The thriller writer Frederick Forsyth said in 2015 that he had worked as a spy for MI5 while also working as a journalist in Africa in the 1960s.
U.S. journalists were perhaps only slightly purer. The powerful columnists Joe and Stewart Alsop effectively did the CIA’s bidding on many occasions during their long career, though Joe Alsop insisted their motivation was not money but patriotism.
“I was closer to the Agency than Stew was, though Stew was very close. I dare say he did perform some tasks—he just did the correct thing as an American,” he told Carl Bernstein in 1977. “I never received a dollar, I never signed a secrecy agreement. I didn’t have to.... I’ve done things for them when I thought they were the right thing to do. I call it doing my duty as a citizen.”
The longtime New York Times foreign-affairs correspondent C.L. Sulzberger, a member of the family that controls the newspaper, was also an CIA asset, Bernstein reported. (Sulzberger and the Times denied it.)

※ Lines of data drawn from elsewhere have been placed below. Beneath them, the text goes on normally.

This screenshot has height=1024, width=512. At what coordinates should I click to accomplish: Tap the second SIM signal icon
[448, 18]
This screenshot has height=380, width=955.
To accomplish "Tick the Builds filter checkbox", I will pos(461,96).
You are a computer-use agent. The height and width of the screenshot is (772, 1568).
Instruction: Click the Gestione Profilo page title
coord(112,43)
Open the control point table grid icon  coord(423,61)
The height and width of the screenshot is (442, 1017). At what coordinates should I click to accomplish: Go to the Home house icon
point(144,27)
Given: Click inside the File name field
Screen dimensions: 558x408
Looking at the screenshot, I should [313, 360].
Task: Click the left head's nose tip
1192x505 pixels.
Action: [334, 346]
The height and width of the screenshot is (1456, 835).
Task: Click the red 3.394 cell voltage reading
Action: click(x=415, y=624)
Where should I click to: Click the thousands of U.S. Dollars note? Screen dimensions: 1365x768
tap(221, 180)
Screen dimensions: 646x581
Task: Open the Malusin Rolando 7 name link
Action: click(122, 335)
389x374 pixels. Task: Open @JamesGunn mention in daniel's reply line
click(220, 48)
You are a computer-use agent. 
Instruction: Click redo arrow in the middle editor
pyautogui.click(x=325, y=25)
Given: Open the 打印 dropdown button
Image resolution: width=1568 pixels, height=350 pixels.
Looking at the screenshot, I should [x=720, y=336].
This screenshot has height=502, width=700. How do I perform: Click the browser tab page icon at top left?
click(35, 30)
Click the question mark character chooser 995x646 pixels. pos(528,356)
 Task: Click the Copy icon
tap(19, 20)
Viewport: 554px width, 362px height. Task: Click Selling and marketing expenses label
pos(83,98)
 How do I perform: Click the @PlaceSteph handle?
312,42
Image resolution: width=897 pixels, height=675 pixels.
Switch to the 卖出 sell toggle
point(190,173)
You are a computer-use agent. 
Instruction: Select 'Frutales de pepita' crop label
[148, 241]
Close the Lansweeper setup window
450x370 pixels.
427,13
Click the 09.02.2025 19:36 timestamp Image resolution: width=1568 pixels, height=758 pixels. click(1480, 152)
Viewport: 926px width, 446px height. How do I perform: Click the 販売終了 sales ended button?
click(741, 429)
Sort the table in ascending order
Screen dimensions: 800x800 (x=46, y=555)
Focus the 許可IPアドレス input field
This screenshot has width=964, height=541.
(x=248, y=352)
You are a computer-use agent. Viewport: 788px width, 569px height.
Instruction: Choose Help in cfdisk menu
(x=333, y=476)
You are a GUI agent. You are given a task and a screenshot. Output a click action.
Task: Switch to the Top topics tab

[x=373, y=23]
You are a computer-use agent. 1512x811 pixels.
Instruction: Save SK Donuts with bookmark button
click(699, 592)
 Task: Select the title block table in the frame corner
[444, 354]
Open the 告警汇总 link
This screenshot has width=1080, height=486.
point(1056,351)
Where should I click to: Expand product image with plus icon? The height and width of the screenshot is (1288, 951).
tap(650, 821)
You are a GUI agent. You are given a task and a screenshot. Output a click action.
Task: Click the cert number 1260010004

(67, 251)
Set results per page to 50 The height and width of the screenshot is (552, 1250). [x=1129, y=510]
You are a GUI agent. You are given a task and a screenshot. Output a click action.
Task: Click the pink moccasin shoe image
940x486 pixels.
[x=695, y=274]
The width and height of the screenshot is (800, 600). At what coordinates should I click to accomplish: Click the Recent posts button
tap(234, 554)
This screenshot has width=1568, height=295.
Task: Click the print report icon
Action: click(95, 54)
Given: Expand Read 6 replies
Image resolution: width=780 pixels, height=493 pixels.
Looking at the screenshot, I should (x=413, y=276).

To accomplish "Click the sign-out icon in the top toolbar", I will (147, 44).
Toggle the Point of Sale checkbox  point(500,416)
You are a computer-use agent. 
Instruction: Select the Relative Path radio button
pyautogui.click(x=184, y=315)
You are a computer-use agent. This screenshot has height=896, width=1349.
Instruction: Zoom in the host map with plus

Has that practice stopped? It depends whom you believe. Journalists are sometime easily manipulated by intelligence sources (just ask former New York Times reporter Judith Miller), but wittingly working for the U.S. government, or any other, has become anathema. (Some conservatives criticize U.S. journalists for withholding information from the government, in fact.) In the U.K., the picture is less clear. As recently as 2000, the longtime Guardian investigative journalist David Leigh was complaining, “British journalists—and British journals—are being manipulated by the secret intelligence agencies, and I think we ought to try and put a stop to it.”
One can meddle in domestic affairs as well. In 2004, USA Today revealed that conservative radio host Armstrong Williams had received $240,000 from the Bush administration to boost the No Child Left Behind policy on his show, in what critics called a violation of anti-propaganda laws. (More recently, Williams emerged as Svengali to presidential candidate and current Secretary of Housing and Urban Development Ben Carson.)
In 2010, the Indian television journalist Barkha Dutt and several others came under controversy for their leaked conversations with a lobbyist who is said to have influenced the appointment of a Cabinet minister linked to a telecom scam. There has been no suggestion Dutt or others tried to influence political decisions, and they say they were simply attempting to glean information from a source. *
There’s a certain irony to the sort of journalistic moonlighting of which Solomon is accused. In an age when journalism jobs are disappearing, salaries are shrinking, and public approval of the business is at record lows, what motivation is there to remain in a reporting job? Becoming an arms dealer would likely be good for a salary increase—and probably an improvement in public esteem, too.
* This story has been updated to clarify the nature of the controversy involving the Indian journalists.